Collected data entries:
* * *
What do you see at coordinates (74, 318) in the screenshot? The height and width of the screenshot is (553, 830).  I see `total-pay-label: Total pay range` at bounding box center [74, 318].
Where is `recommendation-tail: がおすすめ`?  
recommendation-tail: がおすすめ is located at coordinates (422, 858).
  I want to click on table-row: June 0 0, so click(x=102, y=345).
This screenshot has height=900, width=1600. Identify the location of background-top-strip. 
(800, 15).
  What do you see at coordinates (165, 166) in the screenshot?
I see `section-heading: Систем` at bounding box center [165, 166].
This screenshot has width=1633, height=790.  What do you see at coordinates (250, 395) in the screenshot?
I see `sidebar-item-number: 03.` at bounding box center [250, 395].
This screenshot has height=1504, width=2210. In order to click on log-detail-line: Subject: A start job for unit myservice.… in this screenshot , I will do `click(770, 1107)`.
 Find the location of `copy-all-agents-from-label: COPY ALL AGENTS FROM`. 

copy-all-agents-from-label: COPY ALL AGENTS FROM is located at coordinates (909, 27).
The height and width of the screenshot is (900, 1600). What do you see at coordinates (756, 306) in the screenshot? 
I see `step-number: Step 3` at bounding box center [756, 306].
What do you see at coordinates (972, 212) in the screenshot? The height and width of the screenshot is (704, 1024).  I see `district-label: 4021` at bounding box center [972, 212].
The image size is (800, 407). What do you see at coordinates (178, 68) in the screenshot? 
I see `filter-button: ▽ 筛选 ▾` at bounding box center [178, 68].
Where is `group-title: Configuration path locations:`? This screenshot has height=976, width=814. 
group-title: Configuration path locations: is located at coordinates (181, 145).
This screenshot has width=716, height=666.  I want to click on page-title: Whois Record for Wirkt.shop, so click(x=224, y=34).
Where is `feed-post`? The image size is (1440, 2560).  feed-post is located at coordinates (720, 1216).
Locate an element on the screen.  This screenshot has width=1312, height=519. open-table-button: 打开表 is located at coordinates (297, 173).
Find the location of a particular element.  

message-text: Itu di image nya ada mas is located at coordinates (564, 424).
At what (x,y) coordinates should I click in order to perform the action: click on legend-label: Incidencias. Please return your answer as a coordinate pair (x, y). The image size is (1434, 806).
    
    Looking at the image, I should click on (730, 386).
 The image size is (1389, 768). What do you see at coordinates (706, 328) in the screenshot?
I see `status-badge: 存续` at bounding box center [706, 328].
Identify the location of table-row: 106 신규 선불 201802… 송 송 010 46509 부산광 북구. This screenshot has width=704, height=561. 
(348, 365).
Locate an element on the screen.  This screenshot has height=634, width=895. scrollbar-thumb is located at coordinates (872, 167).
* * *
**Directions for this task**
Copy out every row above word for word, without changing anything.

**Written answer**
What do you see at coordinates (74, 318) in the screenshot? The height and width of the screenshot is (553, 830).  I see `total-pay-label: Total pay range` at bounding box center [74, 318].
Where is `recommendation-tail: がおすすめ`?  
recommendation-tail: がおすすめ is located at coordinates (422, 858).
  I want to click on table-row: June 0 0, so click(x=102, y=345).
This screenshot has height=900, width=1600. Identify the location of background-top-strip. 
(800, 15).
  What do you see at coordinates (165, 166) in the screenshot?
I see `section-heading: Систем` at bounding box center [165, 166].
This screenshot has width=1633, height=790.  What do you see at coordinates (250, 395) in the screenshot?
I see `sidebar-item-number: 03.` at bounding box center [250, 395].
This screenshot has height=1504, width=2210. In order to click on log-detail-line: Subject: A start job for unit myservice.… in this screenshot , I will do `click(770, 1107)`.
 Find the location of `copy-all-agents-from-label: COPY ALL AGENTS FROM`. 

copy-all-agents-from-label: COPY ALL AGENTS FROM is located at coordinates (909, 27).
The height and width of the screenshot is (900, 1600). What do you see at coordinates (756, 306) in the screenshot? 
I see `step-number: Step 3` at bounding box center [756, 306].
What do you see at coordinates (972, 212) in the screenshot? The height and width of the screenshot is (704, 1024).  I see `district-label: 4021` at bounding box center [972, 212].
The image size is (800, 407). What do you see at coordinates (178, 68) in the screenshot? 
I see `filter-button: ▽ 筛选 ▾` at bounding box center [178, 68].
Where is `group-title: Configuration path locations:`? This screenshot has height=976, width=814. 
group-title: Configuration path locations: is located at coordinates (181, 145).
This screenshot has width=716, height=666.  I want to click on page-title: Whois Record for Wirkt.shop, so click(x=224, y=34).
Where is `feed-post`? The image size is (1440, 2560).  feed-post is located at coordinates (720, 1216).
Locate an element on the screen.  This screenshot has width=1312, height=519. open-table-button: 打开表 is located at coordinates (297, 173).
Find the location of a particular element.  

message-text: Itu di image nya ada mas is located at coordinates (564, 424).
At what (x,y) coordinates should I click in order to perform the action: click on legend-label: Incidencias. Please return your answer as a coordinate pair (x, y). The image size is (1434, 806).
    
    Looking at the image, I should click on (730, 386).
 The image size is (1389, 768). What do you see at coordinates (706, 328) in the screenshot?
I see `status-badge: 存续` at bounding box center [706, 328].
Identify the location of table-row: 106 신규 선불 201802… 송 송 010 46509 부산광 북구. This screenshot has width=704, height=561. 
(348, 365).
Locate an element on the screen.  This screenshot has height=634, width=895. scrollbar-thumb is located at coordinates (872, 167).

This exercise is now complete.